Hearing too has been a (more minor) problem for me. Due to an accident my hearing was more or less lost from one ear, leaving me with a succession of hearing-aids. I have a pair now from Hearing Australia which are the best I’ve ever had, I didn’t have to pay for them though. Even with them I get clues from peoples’ faces, though I don’t lip-read. I tend to avoid places where background noise obliterates all – as I’m sure you do.

The only thing I ever found that was better was a smartphone with headphones and an app – forget which one now. If you shoved the phone under a person’s snoot you could hear everything they said (first they would normally say: ”What’s that thing?” 🙂 Not always practical.

I’m not sure what your pshrink is on about – not getting better till you get better??

I’ve no sage words of advice – I’d use them first on myself if I had. As an ex-policeman with PTSD, anxiety and all the usual suspects it would be nice.

There are only three things that come out of you message that I might take the bit between my teeth and comment on:

Firstly is your psychologist the right one? If you just cry and get off track – well the getting off track might be helped by writing things down in advance perhaps – but on the whole do you think stick with this one or try another?
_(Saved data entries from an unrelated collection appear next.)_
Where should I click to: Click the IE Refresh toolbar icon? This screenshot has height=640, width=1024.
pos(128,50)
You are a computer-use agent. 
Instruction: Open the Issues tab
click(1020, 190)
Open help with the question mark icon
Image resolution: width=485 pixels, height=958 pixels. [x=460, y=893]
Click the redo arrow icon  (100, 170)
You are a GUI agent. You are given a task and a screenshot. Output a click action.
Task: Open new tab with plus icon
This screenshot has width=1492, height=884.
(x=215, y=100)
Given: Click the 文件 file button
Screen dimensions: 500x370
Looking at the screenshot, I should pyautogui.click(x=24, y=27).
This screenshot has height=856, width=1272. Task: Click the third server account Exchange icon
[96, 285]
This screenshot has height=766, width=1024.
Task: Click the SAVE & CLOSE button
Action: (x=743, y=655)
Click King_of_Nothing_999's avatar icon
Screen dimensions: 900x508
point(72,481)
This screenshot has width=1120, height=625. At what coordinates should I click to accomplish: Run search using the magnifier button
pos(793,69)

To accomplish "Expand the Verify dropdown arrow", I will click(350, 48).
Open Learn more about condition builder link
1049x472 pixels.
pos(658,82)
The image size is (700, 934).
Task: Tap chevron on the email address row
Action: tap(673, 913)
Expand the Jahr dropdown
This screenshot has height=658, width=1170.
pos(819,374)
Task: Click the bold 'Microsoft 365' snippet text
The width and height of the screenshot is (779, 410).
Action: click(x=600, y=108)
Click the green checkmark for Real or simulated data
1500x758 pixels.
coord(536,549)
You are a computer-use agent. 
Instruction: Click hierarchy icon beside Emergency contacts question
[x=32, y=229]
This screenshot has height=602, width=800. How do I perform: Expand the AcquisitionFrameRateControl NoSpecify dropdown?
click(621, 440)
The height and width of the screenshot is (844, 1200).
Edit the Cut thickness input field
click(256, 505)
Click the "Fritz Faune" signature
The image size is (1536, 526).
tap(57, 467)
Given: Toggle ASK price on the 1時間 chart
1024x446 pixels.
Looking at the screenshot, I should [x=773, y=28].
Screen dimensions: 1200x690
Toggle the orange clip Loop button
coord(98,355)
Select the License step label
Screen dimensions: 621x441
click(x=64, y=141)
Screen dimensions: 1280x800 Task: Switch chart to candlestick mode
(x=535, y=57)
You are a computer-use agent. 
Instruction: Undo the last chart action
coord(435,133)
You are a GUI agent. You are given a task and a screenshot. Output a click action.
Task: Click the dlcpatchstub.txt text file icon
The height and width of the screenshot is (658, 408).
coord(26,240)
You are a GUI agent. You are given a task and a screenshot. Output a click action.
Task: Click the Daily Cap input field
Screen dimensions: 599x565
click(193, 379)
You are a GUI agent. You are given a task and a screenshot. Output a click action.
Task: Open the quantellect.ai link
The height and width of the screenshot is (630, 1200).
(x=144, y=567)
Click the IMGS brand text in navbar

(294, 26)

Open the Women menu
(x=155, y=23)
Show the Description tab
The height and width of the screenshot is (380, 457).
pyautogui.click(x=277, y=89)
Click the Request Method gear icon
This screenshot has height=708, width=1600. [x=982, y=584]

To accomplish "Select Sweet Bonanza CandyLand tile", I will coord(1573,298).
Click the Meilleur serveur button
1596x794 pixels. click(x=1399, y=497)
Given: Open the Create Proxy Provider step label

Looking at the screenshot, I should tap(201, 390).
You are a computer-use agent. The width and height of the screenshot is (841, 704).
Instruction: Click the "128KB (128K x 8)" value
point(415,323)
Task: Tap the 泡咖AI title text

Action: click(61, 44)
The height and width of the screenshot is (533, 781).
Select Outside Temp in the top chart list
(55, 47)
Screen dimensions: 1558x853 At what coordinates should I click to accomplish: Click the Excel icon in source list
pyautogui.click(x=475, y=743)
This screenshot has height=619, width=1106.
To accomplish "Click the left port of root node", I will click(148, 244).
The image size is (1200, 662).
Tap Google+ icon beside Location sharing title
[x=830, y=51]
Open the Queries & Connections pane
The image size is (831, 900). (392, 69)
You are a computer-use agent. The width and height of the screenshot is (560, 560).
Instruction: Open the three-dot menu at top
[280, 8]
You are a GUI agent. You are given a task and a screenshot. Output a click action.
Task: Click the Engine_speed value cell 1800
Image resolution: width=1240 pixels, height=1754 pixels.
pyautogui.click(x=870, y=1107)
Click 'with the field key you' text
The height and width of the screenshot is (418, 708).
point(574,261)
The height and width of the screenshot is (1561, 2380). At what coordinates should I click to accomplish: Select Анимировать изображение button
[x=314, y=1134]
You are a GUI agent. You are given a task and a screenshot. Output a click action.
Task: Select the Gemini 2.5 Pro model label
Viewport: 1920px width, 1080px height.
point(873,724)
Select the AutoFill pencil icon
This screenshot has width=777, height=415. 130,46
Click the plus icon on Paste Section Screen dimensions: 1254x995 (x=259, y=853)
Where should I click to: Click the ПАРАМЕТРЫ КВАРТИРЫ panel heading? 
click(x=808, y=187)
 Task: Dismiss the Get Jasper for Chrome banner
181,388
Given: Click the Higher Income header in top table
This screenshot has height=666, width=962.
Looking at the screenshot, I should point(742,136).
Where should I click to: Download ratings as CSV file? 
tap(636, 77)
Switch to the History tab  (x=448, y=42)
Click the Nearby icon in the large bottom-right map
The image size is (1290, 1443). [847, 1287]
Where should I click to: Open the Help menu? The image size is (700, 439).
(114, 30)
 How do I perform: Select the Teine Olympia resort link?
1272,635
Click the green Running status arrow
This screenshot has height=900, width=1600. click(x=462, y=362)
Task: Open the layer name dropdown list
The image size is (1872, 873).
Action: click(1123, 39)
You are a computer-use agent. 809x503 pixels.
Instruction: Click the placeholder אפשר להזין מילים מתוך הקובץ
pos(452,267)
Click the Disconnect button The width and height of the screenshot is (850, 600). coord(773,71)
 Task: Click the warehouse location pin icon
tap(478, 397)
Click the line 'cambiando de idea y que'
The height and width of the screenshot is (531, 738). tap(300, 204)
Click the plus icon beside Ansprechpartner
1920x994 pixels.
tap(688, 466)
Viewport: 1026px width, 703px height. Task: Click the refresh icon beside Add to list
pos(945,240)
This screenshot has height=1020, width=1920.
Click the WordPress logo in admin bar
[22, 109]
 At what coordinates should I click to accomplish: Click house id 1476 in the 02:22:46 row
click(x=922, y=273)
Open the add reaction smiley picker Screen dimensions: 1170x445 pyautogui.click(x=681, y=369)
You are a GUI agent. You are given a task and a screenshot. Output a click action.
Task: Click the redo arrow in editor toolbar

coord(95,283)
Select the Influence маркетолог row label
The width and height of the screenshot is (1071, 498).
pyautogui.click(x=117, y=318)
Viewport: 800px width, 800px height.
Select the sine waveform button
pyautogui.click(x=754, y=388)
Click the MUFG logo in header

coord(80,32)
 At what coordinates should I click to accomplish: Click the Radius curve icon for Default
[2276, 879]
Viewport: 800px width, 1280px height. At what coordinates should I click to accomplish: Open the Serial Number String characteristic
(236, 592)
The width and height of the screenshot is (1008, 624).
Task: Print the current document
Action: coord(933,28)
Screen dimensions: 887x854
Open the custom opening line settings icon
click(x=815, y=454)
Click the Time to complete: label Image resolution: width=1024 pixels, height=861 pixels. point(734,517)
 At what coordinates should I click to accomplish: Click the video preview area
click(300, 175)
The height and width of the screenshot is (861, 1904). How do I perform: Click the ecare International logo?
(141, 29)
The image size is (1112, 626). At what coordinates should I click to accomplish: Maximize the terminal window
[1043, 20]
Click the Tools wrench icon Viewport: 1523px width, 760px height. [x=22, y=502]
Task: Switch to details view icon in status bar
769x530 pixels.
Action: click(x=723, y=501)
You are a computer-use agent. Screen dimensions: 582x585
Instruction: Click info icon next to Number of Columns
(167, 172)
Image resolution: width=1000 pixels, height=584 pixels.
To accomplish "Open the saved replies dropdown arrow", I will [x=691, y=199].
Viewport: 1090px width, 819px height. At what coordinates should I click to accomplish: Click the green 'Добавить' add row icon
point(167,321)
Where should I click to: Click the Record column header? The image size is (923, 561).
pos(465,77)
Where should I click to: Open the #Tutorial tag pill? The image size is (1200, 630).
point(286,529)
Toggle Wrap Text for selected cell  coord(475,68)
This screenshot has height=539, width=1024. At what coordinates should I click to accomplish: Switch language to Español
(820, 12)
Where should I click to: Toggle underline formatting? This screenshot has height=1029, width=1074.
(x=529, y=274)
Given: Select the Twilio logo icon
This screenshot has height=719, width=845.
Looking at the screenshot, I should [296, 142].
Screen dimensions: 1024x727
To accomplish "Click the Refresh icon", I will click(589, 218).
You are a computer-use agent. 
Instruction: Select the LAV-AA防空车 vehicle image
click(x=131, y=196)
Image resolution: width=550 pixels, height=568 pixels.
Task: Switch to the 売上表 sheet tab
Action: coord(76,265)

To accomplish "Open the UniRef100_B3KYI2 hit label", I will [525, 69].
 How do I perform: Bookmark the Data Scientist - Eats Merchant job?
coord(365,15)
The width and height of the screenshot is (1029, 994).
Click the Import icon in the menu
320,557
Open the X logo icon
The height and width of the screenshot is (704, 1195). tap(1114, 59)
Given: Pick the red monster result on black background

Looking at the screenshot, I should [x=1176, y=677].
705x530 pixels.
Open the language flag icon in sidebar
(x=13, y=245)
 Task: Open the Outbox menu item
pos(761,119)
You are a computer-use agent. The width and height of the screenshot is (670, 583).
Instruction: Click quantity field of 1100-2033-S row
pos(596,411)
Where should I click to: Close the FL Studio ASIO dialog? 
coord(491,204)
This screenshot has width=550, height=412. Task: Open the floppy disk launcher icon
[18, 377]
Secondly your environment, if the current place you live is not supportive can you get out often to a more happy place?

This leads on to my third thought, even if you cannot gain paid employment is there some area where you might be able to help as a volunteer where the people tend to be more cheerful. You mentioned you were more up-beat at the end of the day – what organizations have functions that take place in the evenings or have evening shifts?

No doubt you already know, but if your hearing permits our 24/7 help line is there for you on 1300 22 4636. A caring voice can be a moment of relief. There is the chat line of course if you can’t manage the phone.

If you see your dog give it a pat from me.